A proposed tax plan from Sen. Kamala D. Harris (D-Calif.) would cost the federal government $2.8 trillion over a decade but cut taxes by about $3,000 for the majority of working-class Americans, according to a new analysis.
Under Harris’s plan, the federal government would pay tax credits that match a person’s earnings up to $3,000 (or $6,000 for married couples) but phase out those credits for higher earners.
The Tax Policy Center, a nonpartisan think tank, said Wednesday that Harris’s LIFT Act would add $2.8 trillion to the federal deficit in its first 10 years and an additional $3.4 trillion in the following decade. Harris has proposed paying for the tax cut by eliminating the parts of the Republican tax law passed last fall that benefit the rich, as well as levying a new tax on large financial institutions.
Because the amount an individual or couple can receive from the tax credit would diminish as their incomes rise, “nearly all” of the plan’s benefits would go to those who earn less than $87,000, the Tax Policy Center said. Its benefits are expected to be much smaller for the poorest Americans.
“As the analysis shows, Senator Harris’s middle-class tax bill would put more money back into the pockets of millions of American families,” said Lily Adams, a spokeswoman for Harris. “One of the biggest issues our nation faces is that wages are not keeping up with the rising cost of living. Big problems require big solutions.”
Harris, a former California attorney general and first-term senator, is a potential Democratic candidate for president in 2020.
The proposed tax cut concentrates its benefits on the middle class, but it faces criticism from both the right and the left.
Fiscal hawks say that it would cost too much, even more than the GOP tax law, and that it would drive up an already soaring federal deficit. Those on the left have said Harris’s plan should also offer benefits to poorest Americans, and argued it is difficult to explain to the average voter.

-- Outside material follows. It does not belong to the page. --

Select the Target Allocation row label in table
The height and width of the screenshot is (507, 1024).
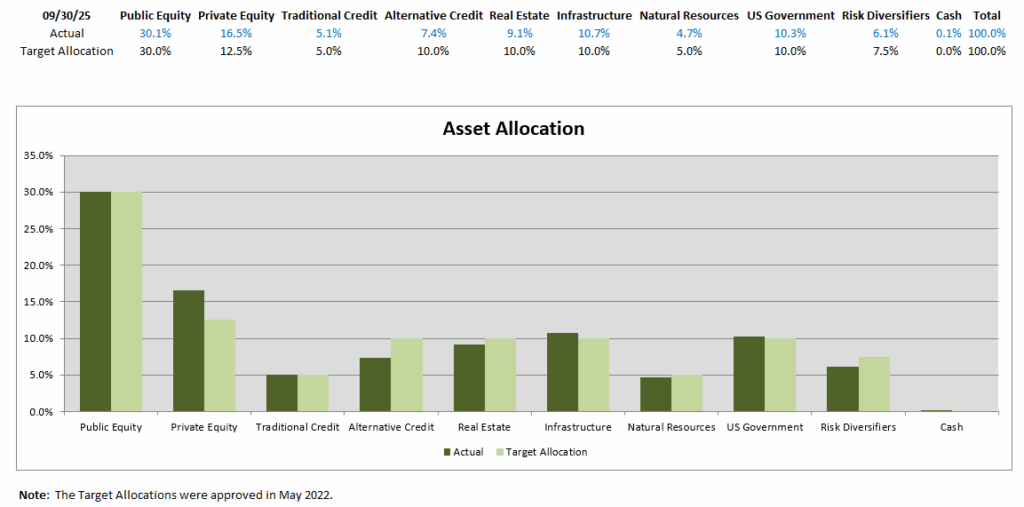pos(67,51)
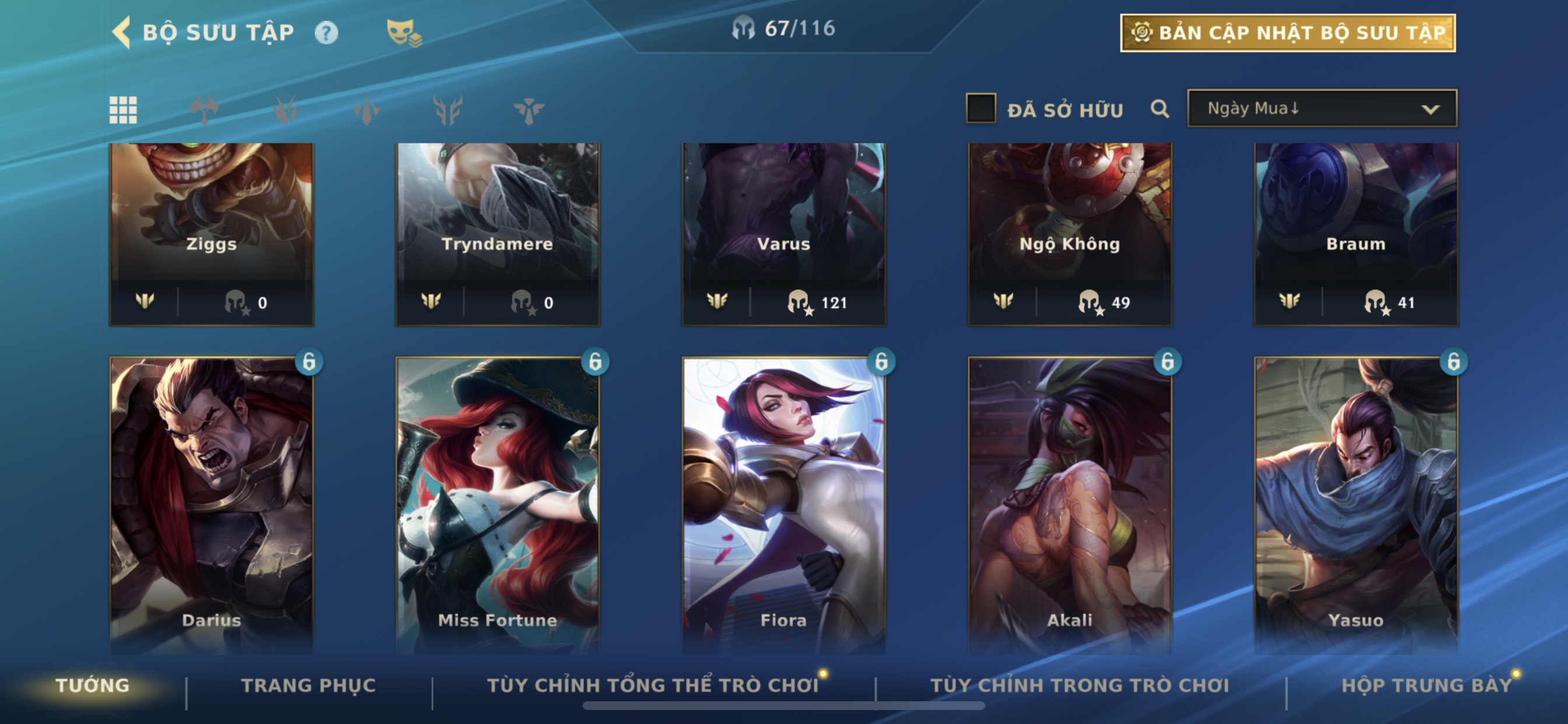
Task: Filter by the second role emblem icon
Action: pos(285,110)
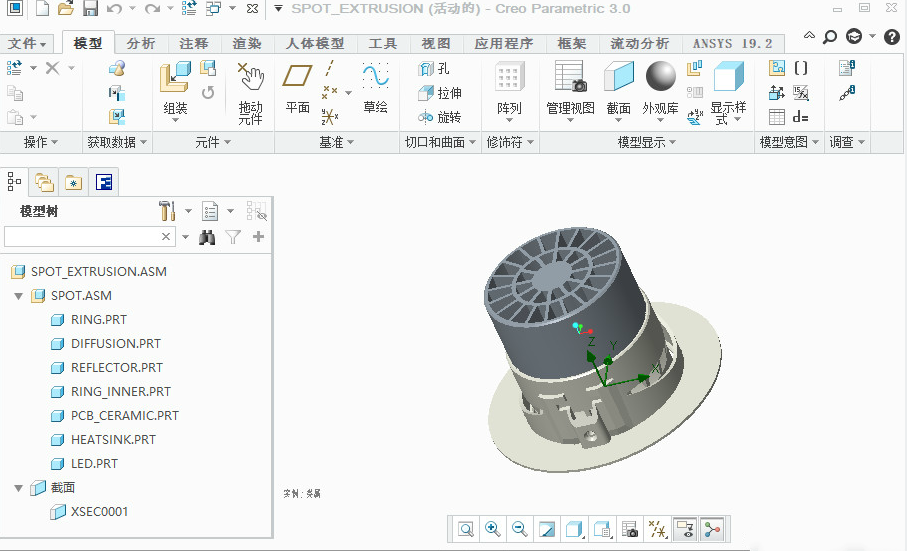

Harris’s proposal does not offer any benefits to Americans who have no earnings, an attempt to use the credit to reward people who work. The plan’s benefits also diminish for those at the high end of the income distribution, dwindling starting at $30,000 annually ($60,000 for married couples, $80,000 for single parents) before disappearing for those earning more than $50,000 annually (or $100,000 for married couples).
The People’s Policy Project, a socialist think tank, argued that Harris’s plan should “at the very least include the poorest among us.” (Harris aides say they have other plans that would help destitute Americans, including supporting Medicare-for-all and expanding Social Security.) A columnist at Slate also criticized Harris’s proposal as complicated and expensive, while noting that it accidentally penalizes couples who get married (combining a couple’s income can put them above the cutoff for receiving the credit).
Matt Bruenig, founder of the People’s Policy Project, wrote that the plan reflects a policy design that “perversely exclude[s] the most needy from assistance in favor of those who are on the rung just above them.”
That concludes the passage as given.